MatheusMRFM / A3C-LSTM-with-Tensorflow

An implementation of the A3C deep reinforcement learning method using a LSTM layer. Created with Tensorflow.
29 stars 11 forks source link

It is not train #2

Open pppn9595 opened 7 years ago

pppn9595 commented 7 years ago

Hello ! I wrote my own A3C with LSTM, but it was not perfect. When I trained the model with batches it doesn't train, but when I used all episode experiances, it was perfect (only feeded LSTM state once, at the beginning of training ). I tried your code, but I ran into the same issue. I heard maybe it can't train with tensorflow 1.0 or newer version. What tensorflow version do you use? Have you any experiances with Breakout-v0 ?

Thanks

MatheusMRFM commented 7 years ago

Hello there! What do you mean by all episode experiences? Do you mean that you used a Batch Size equals to the number of steps in an episode?

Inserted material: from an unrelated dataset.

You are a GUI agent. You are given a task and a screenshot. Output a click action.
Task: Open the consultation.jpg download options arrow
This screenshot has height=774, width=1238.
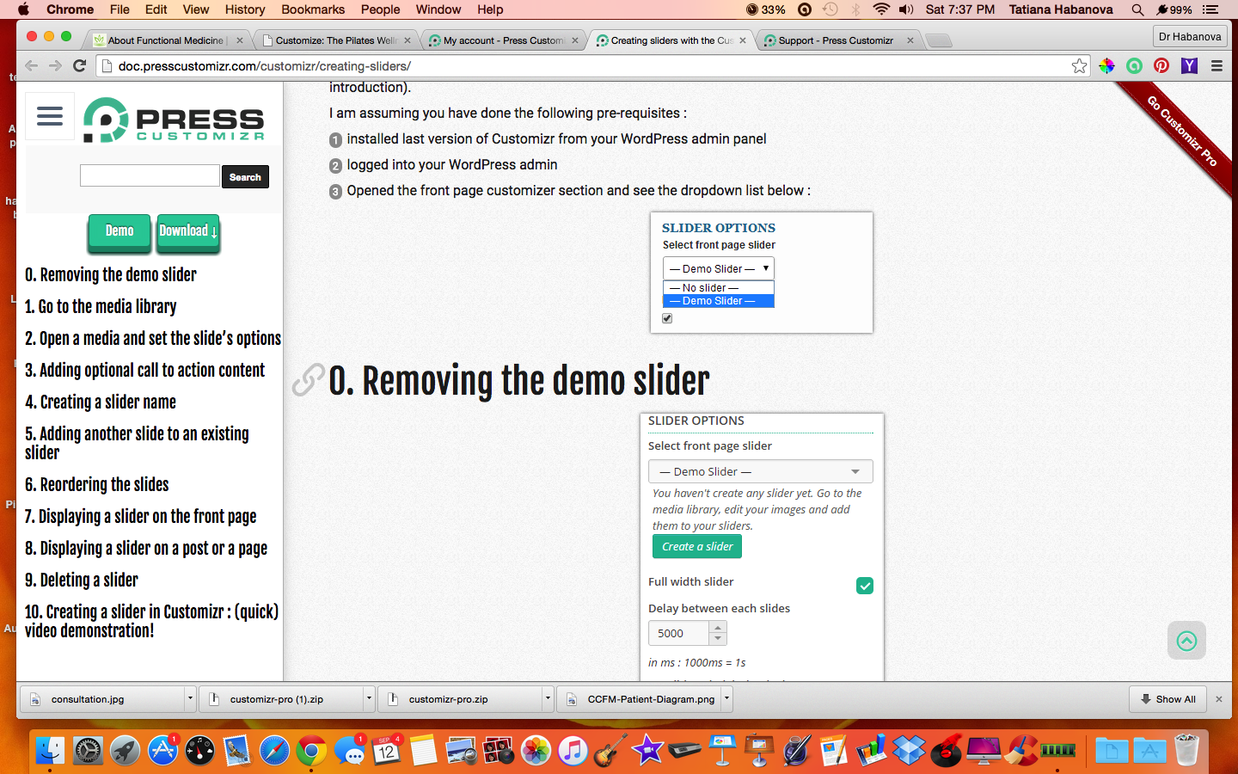190,699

About my code, I ran it with the Pong-Deterministic environment, but I never waited it to converge to the +21 score (I stopped at +15). But I am indeed having difficulty running my code for the Breakout environment, since the rewards are increasing really slowly.....even though I used some parameters used in the original A3C paper....Basically, after about 65k episodes (across all threads), it can only score about 40-50 points (in the average).